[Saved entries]

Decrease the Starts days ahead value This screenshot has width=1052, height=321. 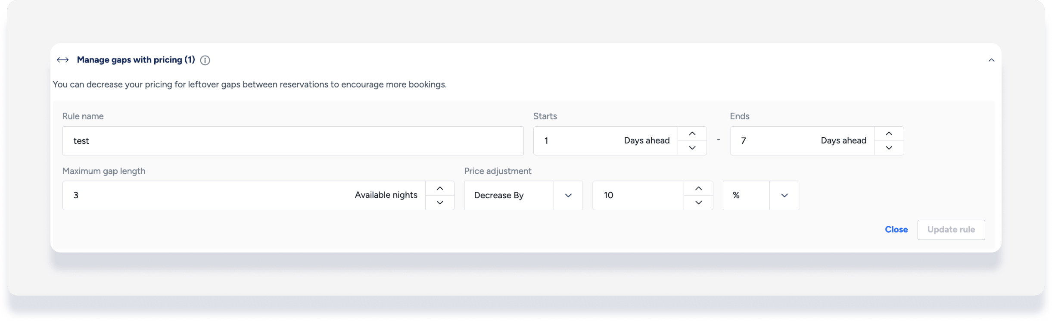coord(692,148)
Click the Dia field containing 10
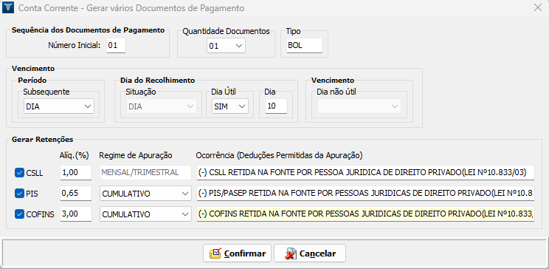 [276, 106]
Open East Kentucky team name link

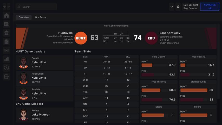point(170,33)
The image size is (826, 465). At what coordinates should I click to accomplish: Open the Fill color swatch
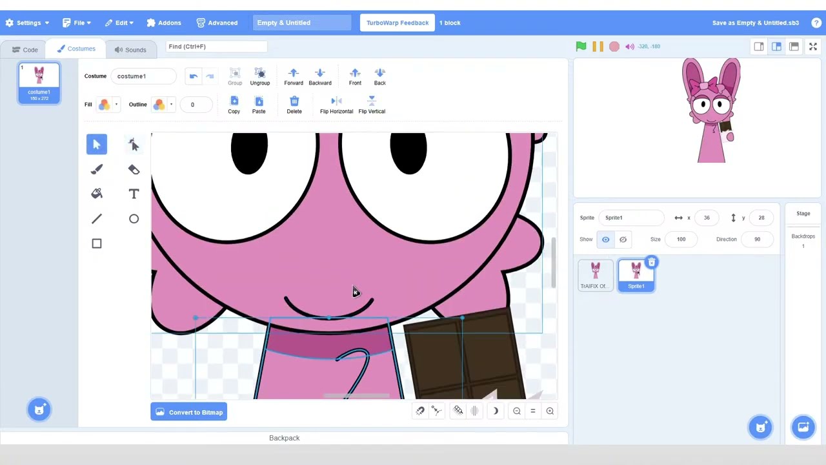click(104, 105)
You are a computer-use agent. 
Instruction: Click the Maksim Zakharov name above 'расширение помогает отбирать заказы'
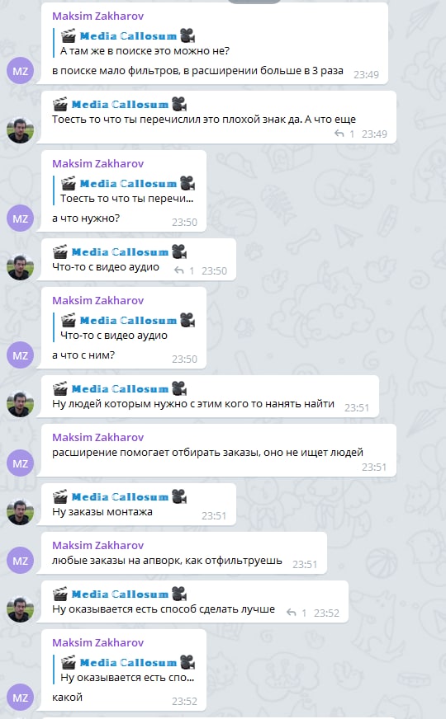[97, 437]
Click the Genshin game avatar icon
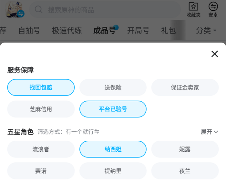Image resolution: width=226 pixels, height=182 pixels. [15, 10]
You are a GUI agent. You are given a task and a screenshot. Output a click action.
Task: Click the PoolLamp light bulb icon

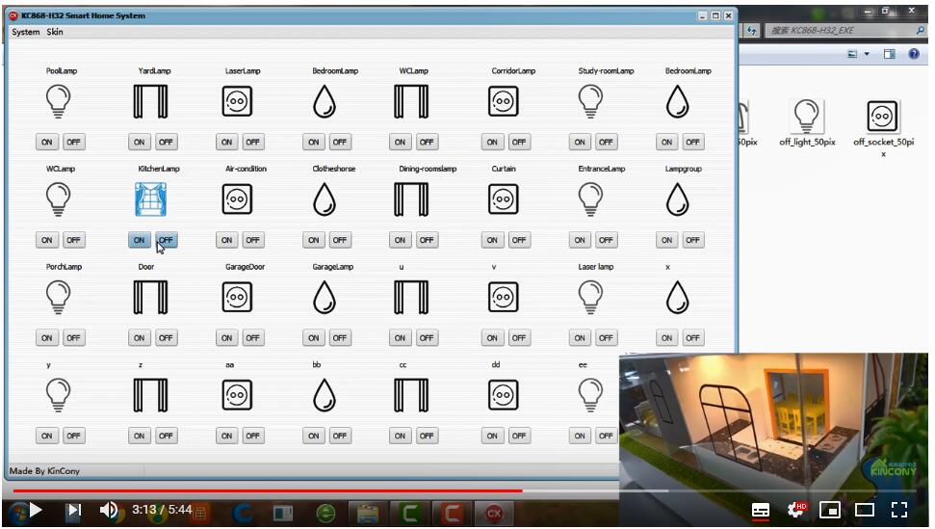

--- Your task ---
All lines from the one containing "Open East Kentucky team name link" to the last line of the records above, and no others, should be returned unchanged, without pictures.

--- Written reply ---
Open East Kentucky team name link

point(170,33)
The image size is (826, 465). At what coordinates should I click to accomplish: Open the Fill color swatch
click(104, 105)
You are a computer-use agent. 
Instruction: Click the Maksim Zakharov name above 'расширение помогает отбирать заказы'
[97, 437]
Click the Genshin game avatar icon
Image resolution: width=226 pixels, height=182 pixels. [15, 10]
You are a GUI agent. You are given a task and a screenshot. Output a click action.
Task: Click the PoolLamp light bulb icon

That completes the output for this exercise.